Letter to the editor: Effectiveness of cloth masks
Coronavirus particles are spheres with diameters of approximately 0.125 microns. The smallest are about 0.06 microns and the largest are 0.14 microns. Tobacco smoke as it comes from a cigarette is a concentrated aerosol with a size distribution ranging from 0.1 to 1.0 microns, peaking between 0.2 and 0.25 microns. Thus, tobacco smoke particles, on average, are larger than coronavirus particles.
For those of you who smoke, inhale, put on your cloth mask and exhale. For those of you who do not smoke, ask a friend of yours if you can observe them when they perform this experiment.

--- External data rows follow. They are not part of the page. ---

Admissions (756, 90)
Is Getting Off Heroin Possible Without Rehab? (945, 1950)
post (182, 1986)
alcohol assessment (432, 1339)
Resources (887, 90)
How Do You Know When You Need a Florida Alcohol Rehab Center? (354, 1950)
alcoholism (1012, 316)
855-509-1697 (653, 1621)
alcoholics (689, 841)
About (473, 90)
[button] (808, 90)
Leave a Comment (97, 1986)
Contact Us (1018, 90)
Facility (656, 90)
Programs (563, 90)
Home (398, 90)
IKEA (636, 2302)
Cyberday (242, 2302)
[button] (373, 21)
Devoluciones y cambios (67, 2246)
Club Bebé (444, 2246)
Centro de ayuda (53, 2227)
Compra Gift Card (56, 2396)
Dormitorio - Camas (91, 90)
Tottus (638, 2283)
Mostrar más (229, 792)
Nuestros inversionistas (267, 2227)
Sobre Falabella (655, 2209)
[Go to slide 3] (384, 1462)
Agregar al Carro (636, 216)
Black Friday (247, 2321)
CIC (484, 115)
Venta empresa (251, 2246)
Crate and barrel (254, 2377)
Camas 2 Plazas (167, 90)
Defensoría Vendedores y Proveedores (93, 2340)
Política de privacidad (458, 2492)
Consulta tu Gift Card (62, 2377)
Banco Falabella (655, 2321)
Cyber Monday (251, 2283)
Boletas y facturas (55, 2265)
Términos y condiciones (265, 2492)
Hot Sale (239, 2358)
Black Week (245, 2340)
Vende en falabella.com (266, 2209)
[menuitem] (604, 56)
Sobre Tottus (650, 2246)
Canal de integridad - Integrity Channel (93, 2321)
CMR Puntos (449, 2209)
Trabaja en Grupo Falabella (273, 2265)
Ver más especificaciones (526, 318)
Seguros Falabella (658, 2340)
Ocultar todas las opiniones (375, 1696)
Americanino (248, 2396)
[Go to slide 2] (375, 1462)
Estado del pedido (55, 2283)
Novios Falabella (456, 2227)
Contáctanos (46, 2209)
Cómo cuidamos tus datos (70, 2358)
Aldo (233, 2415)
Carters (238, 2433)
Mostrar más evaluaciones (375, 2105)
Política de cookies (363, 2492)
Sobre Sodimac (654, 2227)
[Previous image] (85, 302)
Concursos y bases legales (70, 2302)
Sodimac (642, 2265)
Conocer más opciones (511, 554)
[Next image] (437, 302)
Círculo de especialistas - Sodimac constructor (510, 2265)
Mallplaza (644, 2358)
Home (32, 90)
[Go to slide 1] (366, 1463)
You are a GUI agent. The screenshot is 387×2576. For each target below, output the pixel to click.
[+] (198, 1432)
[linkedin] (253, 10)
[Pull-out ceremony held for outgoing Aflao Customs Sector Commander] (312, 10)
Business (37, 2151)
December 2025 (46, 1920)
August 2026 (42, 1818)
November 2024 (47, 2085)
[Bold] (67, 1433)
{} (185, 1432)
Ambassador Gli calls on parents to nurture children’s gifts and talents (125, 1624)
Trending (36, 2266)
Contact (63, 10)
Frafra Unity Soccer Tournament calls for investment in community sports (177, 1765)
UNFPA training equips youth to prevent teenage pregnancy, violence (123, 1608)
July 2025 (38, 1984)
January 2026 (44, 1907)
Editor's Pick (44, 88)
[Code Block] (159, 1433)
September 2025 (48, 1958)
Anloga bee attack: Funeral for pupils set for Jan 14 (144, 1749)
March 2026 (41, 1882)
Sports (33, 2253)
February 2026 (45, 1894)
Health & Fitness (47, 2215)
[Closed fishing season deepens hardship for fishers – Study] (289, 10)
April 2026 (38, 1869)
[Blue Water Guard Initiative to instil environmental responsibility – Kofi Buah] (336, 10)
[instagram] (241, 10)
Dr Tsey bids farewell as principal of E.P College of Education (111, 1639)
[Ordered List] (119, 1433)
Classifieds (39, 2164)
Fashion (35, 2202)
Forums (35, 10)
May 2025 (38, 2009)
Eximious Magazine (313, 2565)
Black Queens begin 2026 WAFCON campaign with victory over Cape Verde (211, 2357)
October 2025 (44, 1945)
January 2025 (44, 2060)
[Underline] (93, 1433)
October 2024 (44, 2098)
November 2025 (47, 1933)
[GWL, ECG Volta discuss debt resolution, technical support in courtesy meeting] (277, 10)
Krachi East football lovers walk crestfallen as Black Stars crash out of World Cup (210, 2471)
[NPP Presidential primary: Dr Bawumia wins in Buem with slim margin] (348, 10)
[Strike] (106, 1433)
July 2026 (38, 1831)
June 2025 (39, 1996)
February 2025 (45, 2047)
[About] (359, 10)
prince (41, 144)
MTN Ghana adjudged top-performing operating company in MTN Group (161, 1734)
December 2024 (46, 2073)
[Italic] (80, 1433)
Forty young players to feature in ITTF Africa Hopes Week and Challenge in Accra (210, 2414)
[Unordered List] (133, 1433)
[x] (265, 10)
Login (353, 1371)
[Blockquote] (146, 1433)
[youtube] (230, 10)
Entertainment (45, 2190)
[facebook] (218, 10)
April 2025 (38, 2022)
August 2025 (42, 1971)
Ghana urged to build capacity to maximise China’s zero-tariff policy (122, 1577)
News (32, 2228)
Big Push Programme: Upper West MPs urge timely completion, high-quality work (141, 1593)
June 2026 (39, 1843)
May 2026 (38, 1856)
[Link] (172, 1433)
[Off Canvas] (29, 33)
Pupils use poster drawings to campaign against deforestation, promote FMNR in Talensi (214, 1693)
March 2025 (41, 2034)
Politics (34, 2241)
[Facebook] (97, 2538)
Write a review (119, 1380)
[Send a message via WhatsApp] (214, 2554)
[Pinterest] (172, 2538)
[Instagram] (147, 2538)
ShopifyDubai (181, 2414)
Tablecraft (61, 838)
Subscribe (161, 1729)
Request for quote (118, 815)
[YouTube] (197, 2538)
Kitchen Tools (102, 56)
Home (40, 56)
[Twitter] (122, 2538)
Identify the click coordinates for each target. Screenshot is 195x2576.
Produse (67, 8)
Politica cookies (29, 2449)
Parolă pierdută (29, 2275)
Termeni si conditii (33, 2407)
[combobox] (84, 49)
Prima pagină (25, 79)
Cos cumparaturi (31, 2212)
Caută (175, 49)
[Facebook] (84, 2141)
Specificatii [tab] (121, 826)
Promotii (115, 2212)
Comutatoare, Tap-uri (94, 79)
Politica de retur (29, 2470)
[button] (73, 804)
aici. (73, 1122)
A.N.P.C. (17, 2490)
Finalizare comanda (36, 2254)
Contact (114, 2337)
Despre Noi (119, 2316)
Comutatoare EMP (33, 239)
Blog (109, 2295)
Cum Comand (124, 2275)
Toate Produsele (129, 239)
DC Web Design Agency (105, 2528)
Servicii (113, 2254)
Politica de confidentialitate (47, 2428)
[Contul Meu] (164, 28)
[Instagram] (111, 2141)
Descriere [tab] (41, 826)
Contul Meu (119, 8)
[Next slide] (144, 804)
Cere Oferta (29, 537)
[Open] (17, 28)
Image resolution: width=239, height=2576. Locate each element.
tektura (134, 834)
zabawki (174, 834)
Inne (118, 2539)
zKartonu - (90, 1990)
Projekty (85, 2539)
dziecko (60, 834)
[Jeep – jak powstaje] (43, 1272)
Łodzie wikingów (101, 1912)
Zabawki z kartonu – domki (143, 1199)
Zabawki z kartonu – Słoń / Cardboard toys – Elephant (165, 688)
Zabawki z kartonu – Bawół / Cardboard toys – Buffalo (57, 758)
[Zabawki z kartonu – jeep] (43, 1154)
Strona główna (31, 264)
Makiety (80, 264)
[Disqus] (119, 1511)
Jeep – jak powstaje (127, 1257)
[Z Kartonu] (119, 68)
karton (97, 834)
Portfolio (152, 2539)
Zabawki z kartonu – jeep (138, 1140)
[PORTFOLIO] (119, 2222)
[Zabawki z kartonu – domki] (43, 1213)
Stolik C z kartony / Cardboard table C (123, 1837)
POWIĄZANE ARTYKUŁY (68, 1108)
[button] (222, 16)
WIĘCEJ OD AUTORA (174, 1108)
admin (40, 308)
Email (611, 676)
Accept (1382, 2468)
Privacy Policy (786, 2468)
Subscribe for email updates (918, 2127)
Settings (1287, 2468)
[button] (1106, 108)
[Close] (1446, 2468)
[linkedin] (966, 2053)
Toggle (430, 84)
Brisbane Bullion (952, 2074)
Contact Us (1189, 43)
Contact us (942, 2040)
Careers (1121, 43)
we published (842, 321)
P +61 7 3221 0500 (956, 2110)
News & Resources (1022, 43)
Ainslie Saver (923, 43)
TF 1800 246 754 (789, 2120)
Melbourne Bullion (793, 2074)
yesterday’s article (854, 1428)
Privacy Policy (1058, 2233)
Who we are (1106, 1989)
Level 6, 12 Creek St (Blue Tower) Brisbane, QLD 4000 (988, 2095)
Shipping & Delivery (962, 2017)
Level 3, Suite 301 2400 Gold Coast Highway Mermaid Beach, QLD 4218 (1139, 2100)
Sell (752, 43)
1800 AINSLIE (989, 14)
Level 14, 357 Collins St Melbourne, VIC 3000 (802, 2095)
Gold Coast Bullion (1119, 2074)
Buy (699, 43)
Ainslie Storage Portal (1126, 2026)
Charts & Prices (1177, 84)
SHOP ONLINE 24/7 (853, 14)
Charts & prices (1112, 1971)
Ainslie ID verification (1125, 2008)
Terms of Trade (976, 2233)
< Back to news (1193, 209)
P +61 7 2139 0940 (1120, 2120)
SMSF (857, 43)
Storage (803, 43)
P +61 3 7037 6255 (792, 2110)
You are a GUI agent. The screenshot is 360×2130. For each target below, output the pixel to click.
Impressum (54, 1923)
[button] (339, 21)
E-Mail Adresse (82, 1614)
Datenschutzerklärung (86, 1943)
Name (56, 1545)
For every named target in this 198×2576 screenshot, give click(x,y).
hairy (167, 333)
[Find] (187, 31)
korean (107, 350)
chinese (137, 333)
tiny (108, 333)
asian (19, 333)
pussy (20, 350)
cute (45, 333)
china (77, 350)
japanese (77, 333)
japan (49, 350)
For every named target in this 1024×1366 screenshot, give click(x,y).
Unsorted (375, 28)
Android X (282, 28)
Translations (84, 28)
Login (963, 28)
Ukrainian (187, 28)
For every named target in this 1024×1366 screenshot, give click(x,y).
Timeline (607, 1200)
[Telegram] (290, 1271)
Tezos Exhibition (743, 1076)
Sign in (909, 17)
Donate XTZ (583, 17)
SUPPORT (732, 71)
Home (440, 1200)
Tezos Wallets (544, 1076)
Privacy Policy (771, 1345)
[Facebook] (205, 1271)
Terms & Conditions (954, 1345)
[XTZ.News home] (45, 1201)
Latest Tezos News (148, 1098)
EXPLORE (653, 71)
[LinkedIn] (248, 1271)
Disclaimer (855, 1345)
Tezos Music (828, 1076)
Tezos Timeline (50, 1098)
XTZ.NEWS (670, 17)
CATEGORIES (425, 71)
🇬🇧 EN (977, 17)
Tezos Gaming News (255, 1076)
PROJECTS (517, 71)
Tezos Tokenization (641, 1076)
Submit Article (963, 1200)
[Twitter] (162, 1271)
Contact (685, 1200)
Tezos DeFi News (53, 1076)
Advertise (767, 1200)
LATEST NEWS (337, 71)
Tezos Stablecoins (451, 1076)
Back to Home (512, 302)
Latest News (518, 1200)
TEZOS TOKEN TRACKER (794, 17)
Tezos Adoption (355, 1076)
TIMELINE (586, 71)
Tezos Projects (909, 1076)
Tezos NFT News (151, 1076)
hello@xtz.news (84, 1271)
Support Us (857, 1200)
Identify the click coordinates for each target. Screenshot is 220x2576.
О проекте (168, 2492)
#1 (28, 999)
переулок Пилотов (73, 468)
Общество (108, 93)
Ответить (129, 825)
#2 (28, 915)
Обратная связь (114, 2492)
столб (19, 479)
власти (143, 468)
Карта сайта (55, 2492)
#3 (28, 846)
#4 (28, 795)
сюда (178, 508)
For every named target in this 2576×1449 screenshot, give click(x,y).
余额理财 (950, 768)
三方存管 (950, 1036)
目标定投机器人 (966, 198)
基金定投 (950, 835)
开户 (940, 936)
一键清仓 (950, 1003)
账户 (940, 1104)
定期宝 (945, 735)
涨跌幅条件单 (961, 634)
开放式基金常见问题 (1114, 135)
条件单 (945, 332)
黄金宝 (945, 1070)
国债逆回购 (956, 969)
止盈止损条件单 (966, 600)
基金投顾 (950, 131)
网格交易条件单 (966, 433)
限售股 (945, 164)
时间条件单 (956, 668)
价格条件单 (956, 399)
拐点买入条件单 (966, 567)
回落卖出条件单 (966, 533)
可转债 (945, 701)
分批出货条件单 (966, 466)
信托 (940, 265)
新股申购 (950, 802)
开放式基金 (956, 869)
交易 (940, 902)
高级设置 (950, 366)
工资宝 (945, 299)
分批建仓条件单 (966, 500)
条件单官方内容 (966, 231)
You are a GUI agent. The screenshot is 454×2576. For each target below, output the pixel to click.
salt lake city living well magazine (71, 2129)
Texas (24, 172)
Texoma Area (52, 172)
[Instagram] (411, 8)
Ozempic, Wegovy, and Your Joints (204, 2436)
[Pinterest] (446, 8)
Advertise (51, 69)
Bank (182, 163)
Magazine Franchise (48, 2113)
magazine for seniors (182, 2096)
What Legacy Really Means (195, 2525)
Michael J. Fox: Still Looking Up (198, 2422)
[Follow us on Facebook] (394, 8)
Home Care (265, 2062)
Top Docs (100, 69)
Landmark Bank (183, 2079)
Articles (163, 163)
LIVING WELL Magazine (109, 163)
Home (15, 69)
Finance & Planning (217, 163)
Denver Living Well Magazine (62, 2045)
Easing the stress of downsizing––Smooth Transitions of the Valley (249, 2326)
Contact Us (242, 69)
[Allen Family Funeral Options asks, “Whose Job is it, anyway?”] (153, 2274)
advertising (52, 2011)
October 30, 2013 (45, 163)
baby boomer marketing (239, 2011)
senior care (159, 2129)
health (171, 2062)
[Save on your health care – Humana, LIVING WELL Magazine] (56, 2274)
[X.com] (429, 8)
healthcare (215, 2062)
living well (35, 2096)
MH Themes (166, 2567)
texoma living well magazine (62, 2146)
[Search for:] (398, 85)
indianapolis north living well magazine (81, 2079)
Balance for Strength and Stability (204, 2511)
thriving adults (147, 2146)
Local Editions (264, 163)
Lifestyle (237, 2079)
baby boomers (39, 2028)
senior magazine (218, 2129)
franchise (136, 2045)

Now ask yourself, if the cloth mask is ineffective at preventing the exhalation of smoke particles, which are twice the size of coronavirus particles, are they effective from preventing the inhalation of coronavirus particles?
Some of you may say that the virus particles attach themselves to droplets of moisture when someone who is infected exhales, coughs or sneezes, and that cloth masks are effective against droplets. OK, so you are wearing a mask and as you inhale, any droplets are trapped in the mask. But as the droplets evaporate, are you inhaling a concentration of virus particles? And if you already have the coronavirus, you are exhaling contaminated droplets into the mask, where they evaporate, allowing you to re-inhale the virus particles.
I do not feel that the common cloth mask serves any medical purpose.